Letter to Hon. Joseph Biden, President of the United States and Hon. Martin Walsh, Secretary of Labor - Gillibrand Leads 20 Colleagues In Calling On Biden Administration To Continue And Make Permanent OSHA's Emergency Covid-19 Protections For Health Care Workers; Protections Have Been Allowed To Lapse

Letter

Dear President Biden and Secretary Walsh,

Following the announcement in late December of the withdrawal of the non-recordkeeping portions of the Occupational Safety and Health Administration's (OSHA) COVID-19 Health Care Emergency Temporary Standard (ETS), we write to urge the Department of Labor to take all necessary steps to expeditiously issue a permanent standard to protect our nation's health care workers in the workplace. Particularly in the context of rising COVID-19 caseloads stemming from the spread of the Omicron variant, our nation's health care workers deserve a permanent, enforceable standard that will ensure their health and safety as they continue to work on the front lines of the pandemic response.

OSHA's June 21 ETS protected health care workers, who have shouldered the brunt of the COVID-19 pandemic. The emergency temporary standard, which requires employers to implement plans to identify and control COVID-19 hazards in the workplace, helped to ensure that workers had access to effective personal protective equipment (PPE) and adequate ventilation systems, and ensured workers were notified of workplace exposures to COVID-19, providing critical protections against the risks frontline health care workers face every day in their workplaces. We were encouraged by the administration's commitment to protecting health care workers through emergency protections by providing a clear standard detailing employers' responsibilities to their workers.
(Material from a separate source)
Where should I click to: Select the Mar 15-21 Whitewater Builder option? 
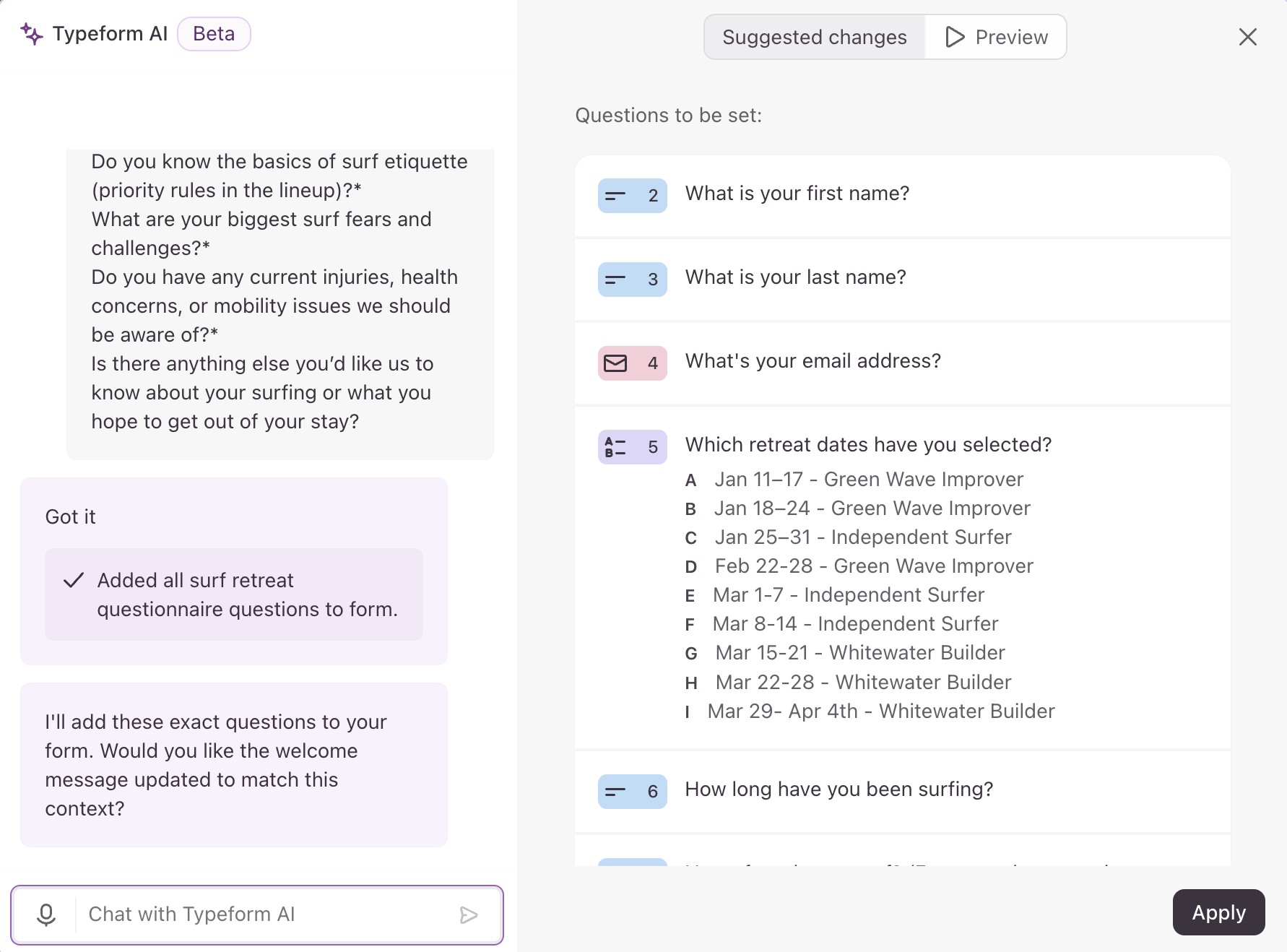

Accordingly, we were deeply troubled by OSHA's announcement on December 27 that the agency would remove these protections without a permanent standard in place, while at the same time the agency acknowledged health care workers remain in grave danger from exposure to COVID-19. Though the agency contends that the terms of the ETS remain "relevant in general duty cases in that they show that COVID-19 poses a hazard in the healthcare industry," we are concerned that the lapse of the temporary standard signals that OSHA no longer retains the necessary robust enforcement authority to provide adequate protections for health care workers, nor will there be a standard to provide adequate transparency or predictability for employees and their employers in evaluating health care workplace practices.

We are writing to urge you to move forward with a permanent, enforceable standard that would require employers to protect workers in health care settings and to keep the emergency protections in place until a permanent standard is issued, which should be accomplished as expeditiously as possible. Given the emergence and rapid spread of the Omicron variant, health care workers need to retain strong, enforceable protections now; these protections cannot lapse. This is necessary to adequately address the emergency context of the present situation health care workers are facing.